【番外編】円満な婚約破棄と一流タンクを目指す伯爵令嬢の物語
『今から帰ります』
 そしてこの町の名前を書いて細長く折りたたむと、鷹の脚にしっかりと結ぶ。

「疲れてるところ悪いけど、よろしくね」
 ルシードが鷹に語り掛けて腕に乗せて立ち上がると、鷹は空高く羽ばたき、すぐに見えなくなった。

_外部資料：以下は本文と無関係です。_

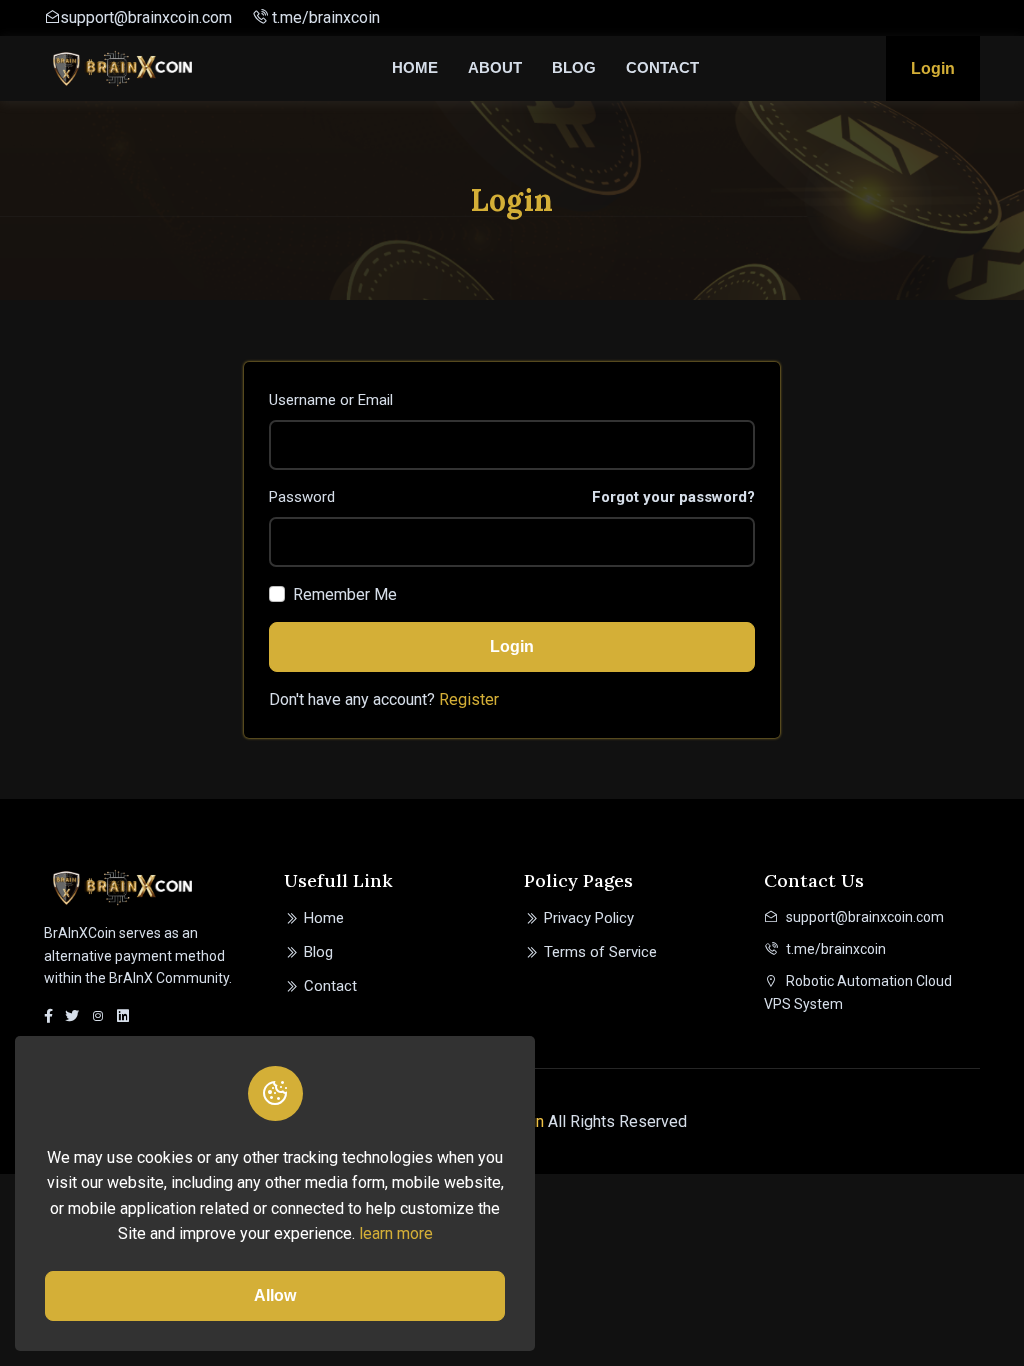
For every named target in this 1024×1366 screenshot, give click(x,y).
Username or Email (331, 400)
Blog (574, 67)
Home (415, 67)
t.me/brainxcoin (324, 17)
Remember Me (345, 594)
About (495, 67)
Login (933, 68)
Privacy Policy (589, 918)
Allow (275, 1295)
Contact (662, 67)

 途中の山を大きく迂回してのんびり街道を走る馬車とは違い、鷹は一直線に飛んで行くのだろうけど、それにしてもかなりの距離だ。
「あの鷹って、ルシがどこにいても居場所を突き止めて飛んでくるの?」

「うん、そうなんだよ。目がよほどいいのか、別の何かで僕の居場所を感知しているのかはわからないんだけど、すごいよね」

 すごいなんてものじゃないわ。
 それってもはや、軍事兵器レベルよっ!

「ねえルシ、それを解明できれば、標的の追尾機能を備えたライフル弾とか作れちゃうんじゃないの!?」

 ルシードが冷めた目でわたしを見た。
「ステーシアさんは、火炎放射器とか追尾弾とか、どうしてすぐそうなるかなあ」 

 尚、そう呆れていたルシード・グリマンが、ロックオンした標的をどこまでも追いかけ続け、毒針を持ち、さらにはどんな遠い距離からでも帰還する「追尾蜂」(ホーミングビー)を開発するのはこの10年後のことであった。

 しかし、それがステーシア王妃の発案であったことや、開発に成功して実用化されていたことは、最重要国家機密である。